Cambridge Antibody Technology has been described as the ‘jewel in the crown’ of the UK biotech industry; it is certainly one of our region’s principal success stories. This company, originally known as CAT, was founded in 1989 to take advantage of phage display technology for the development of antibody therapeutics. Following worldwide success with the blockbuster anti-TNF antibody adalimumab (Humira™) it was acquired by AstraZeneca in 2006 and now forms part of that company’s biologics subsidiary.
There has been plenty of speculation about the reasons for CAT’s stellar success and how this can best be replicated in the 21st century. A wide-ranging panel discussion at ON Helix brought together five people who had held senior professional roles at CAT to look back at the company’s history and draw out lessons for the future. The panellists were: John McCaffey, one of the company’s original founders who now leads a new Cambridge-based antibody company, Iontas; Rowena Gardner, a communications professional who worked there for six years; Jane Dancer, who worked for CAT in business development and now has a similar role in the antibody company F-Star; Jon Green from AstraZeneca, who was involved in the acquisition; and Richard Mason, who had senior roles at Johnson & Johnson after CAT and now heads a new Cambridge-based ‘ideas factory’, C21Med. = Mike Ward of Pharma Intelligence was an effective chair.
Mike asked the panellists to comment on what had attracted them to working at CAT in the first place. John highlighted the company’s very early days in (now Sir) Greg Winter’s lab in the MRC Laboratory for Molecular Biology in Cambridge. The uniquely collaborative environment at the LMB has nurtured several innovative companies as well as over 12 Nobel prizes, the latest being Winter’s share of the Chemistry prize in 2018. The company grew rapidly once it moved out of the LMB onto the Babraham Institute campus in the early 90s, and it was already successful by the time Jane and Rowena began working there, drawn as much by the people and the working environment as by the innovative science. “I started with a two-month position, but stayed for six years”, remembers Rowena.
Cambridge – not always the company’s location, as it expanded for a time into labs in Melbourn with a Stevenage postcode, but always in its name – gave it an advantage in several ways. The city was something of an exception to the doldrums into which the European biotech industry sank in the early 90s, and it was very well placed to take advantage of the boom a decade or so later. The ‘Cambridge cluster’ that grew up in the 90s is still one of the largest geographical clusters of innovative life sciences companies in Europe.
The scientists on the panel, as well as Rowena in communications, remembered needing to explain the concept of phage display that lies behind CAT’s technologies to their peers, and also to investors who were, by nature, generalists. The collaborative, entrepreneurial ethos at the company helped it reach out to these investors, which was essential from time to time: even the most successful small company goes through funding ups and downs, sometimes coming close to running out of cash.

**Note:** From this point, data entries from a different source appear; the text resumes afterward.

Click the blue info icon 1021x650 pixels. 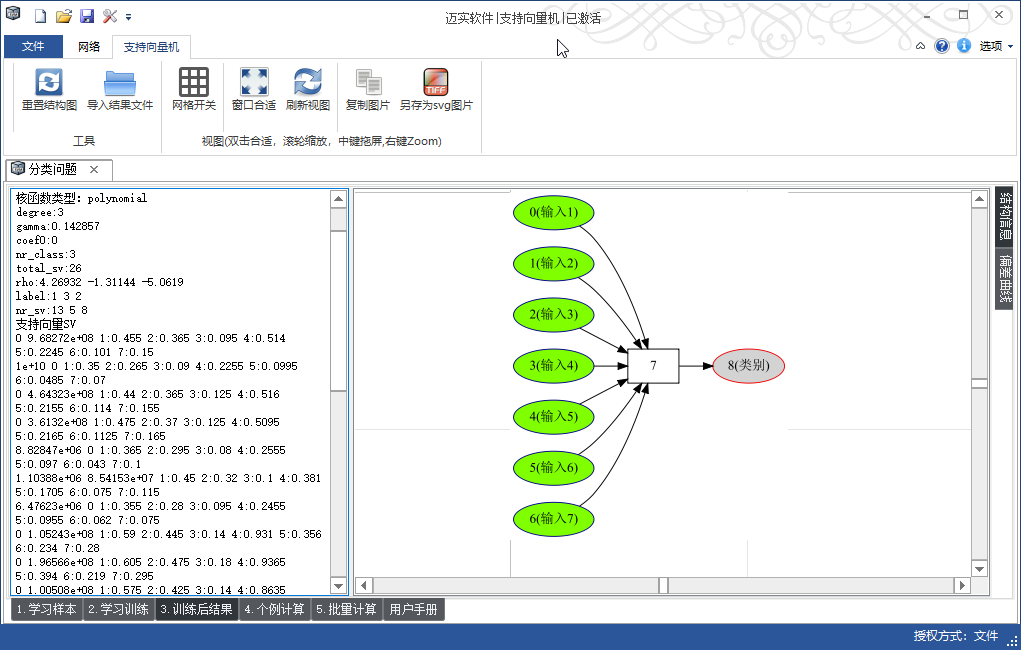[x=964, y=46]

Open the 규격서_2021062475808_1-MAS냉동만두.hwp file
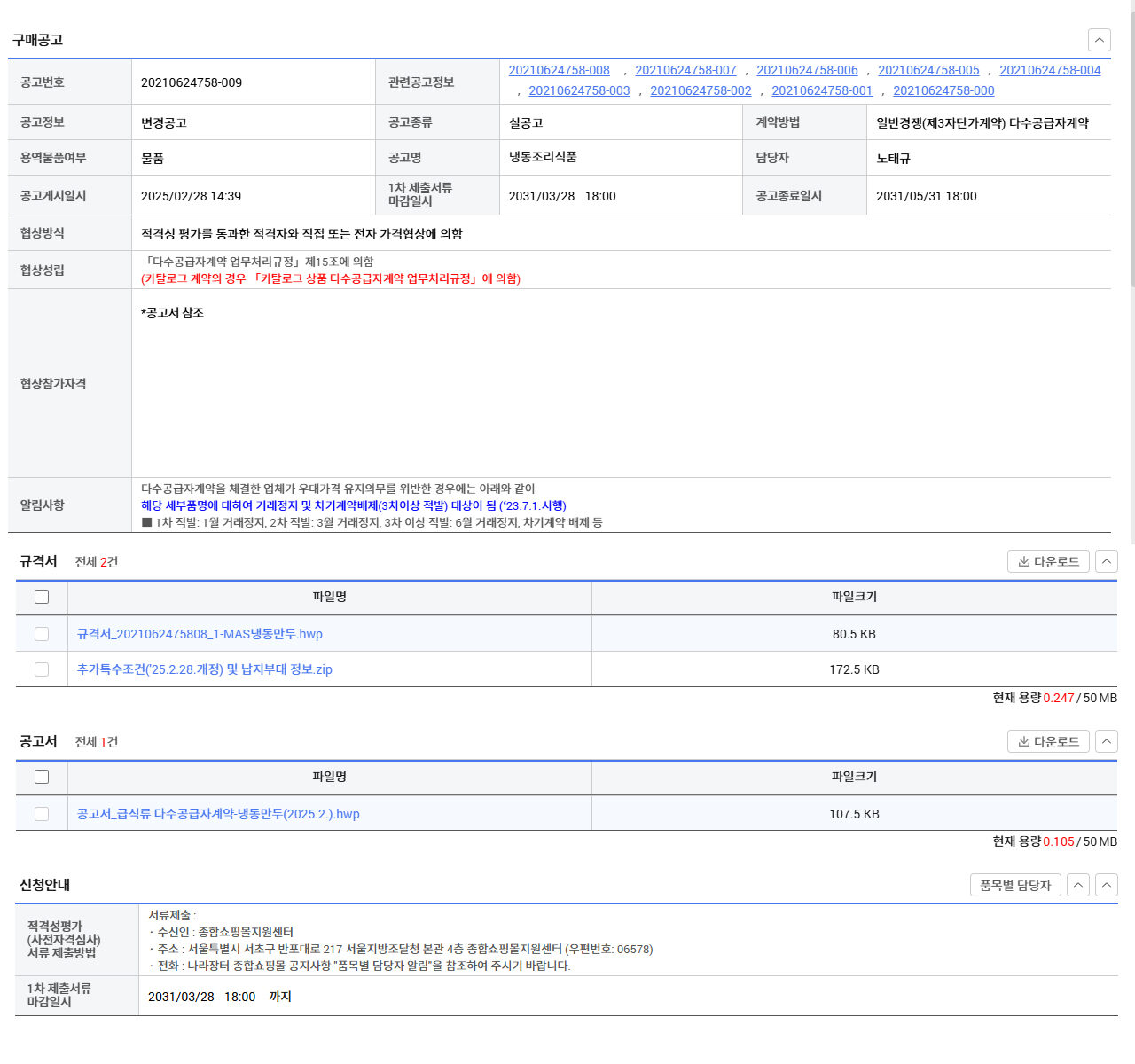[200, 634]
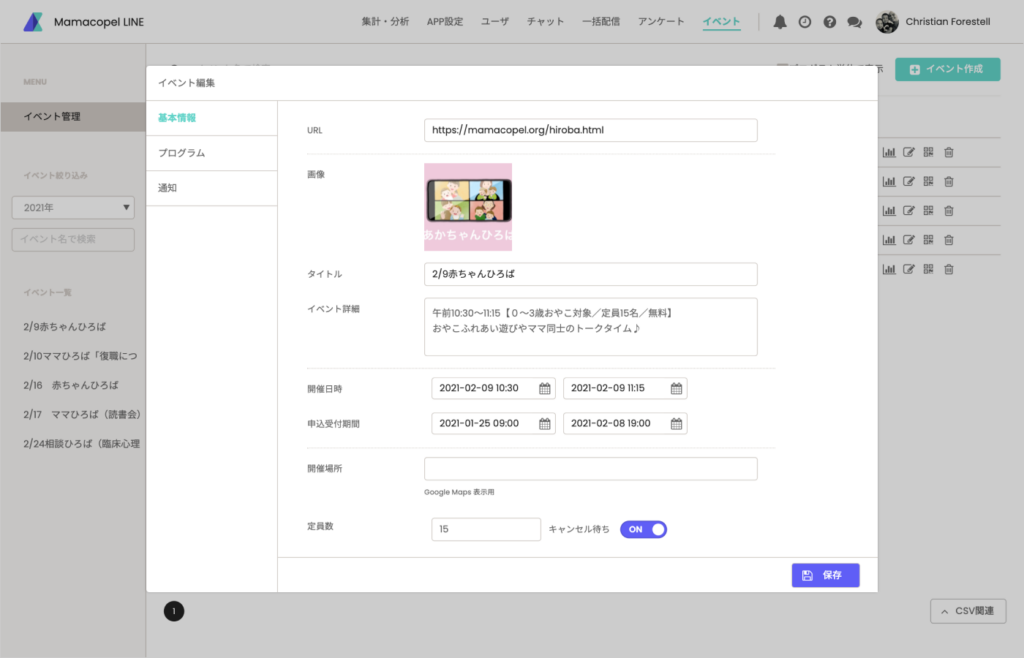Open the history clock icon
The height and width of the screenshot is (658, 1024).
804,22
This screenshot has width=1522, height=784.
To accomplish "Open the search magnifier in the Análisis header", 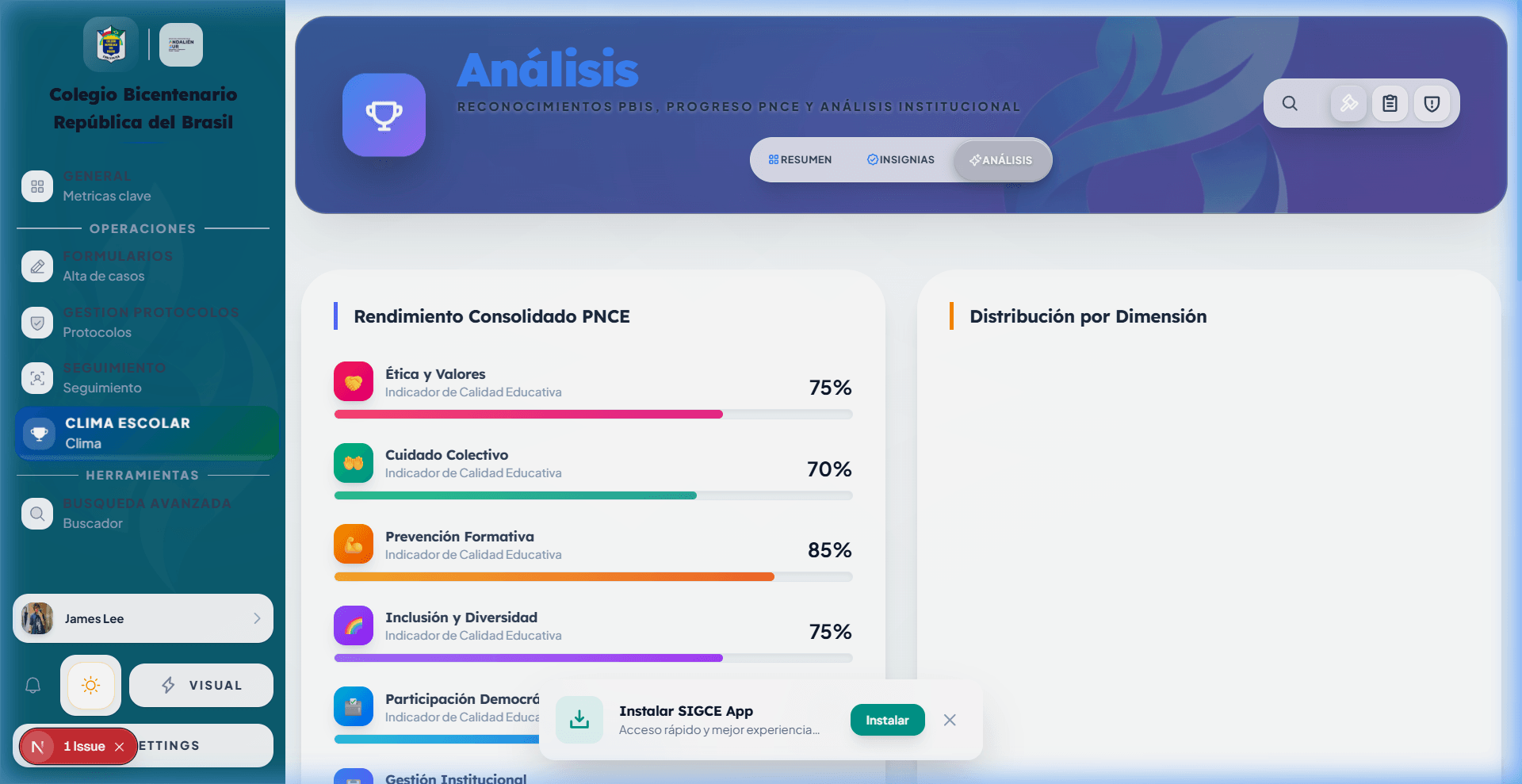I will pos(1290,103).
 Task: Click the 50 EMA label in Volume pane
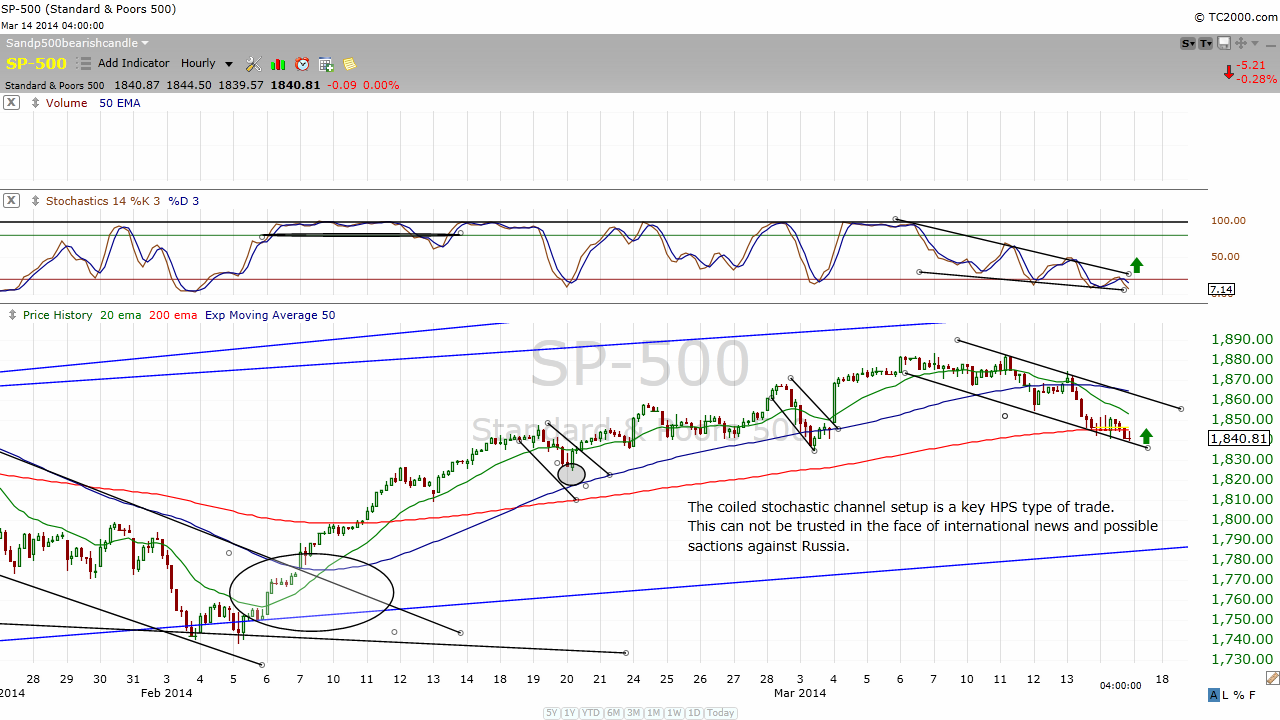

The events that led to the sale to AstraZeneca started with one of these, following the dotcom crash in the early 2000s and a couple of unsuccessful deals. “We had to look for a sugar daddy… a big pharma with no current antibody partner”, remembered Richard. “AstraZeneca fit the bill very well, and they threw us a lifeline.” In fact, their managers liked the company so much that they left it completely independent: nothing much changed until the merger with the much larger MedImmune a year later. This time, the upheaval associated with this takeover caused many senior staff to leave. “After the acquisition, MedImmune had four different CEOs in about a year”, remembered John. However, the division is now growing again, under AstraZeneca’s branding since February 2019. And this exodus created several successful Cambridge-based companies in similar therapeutic areas, including Iontas and F-Star. One of these could well become ‘the next CAT’. Cambridge in 2019 is far from a perfect environment for biotechs – its infrastructure struggles to keep up with the demand, and its young entrepreneurs need nurturing and training – but even with the sharks of Brexit lurking ahead, it remains a great place to live and work.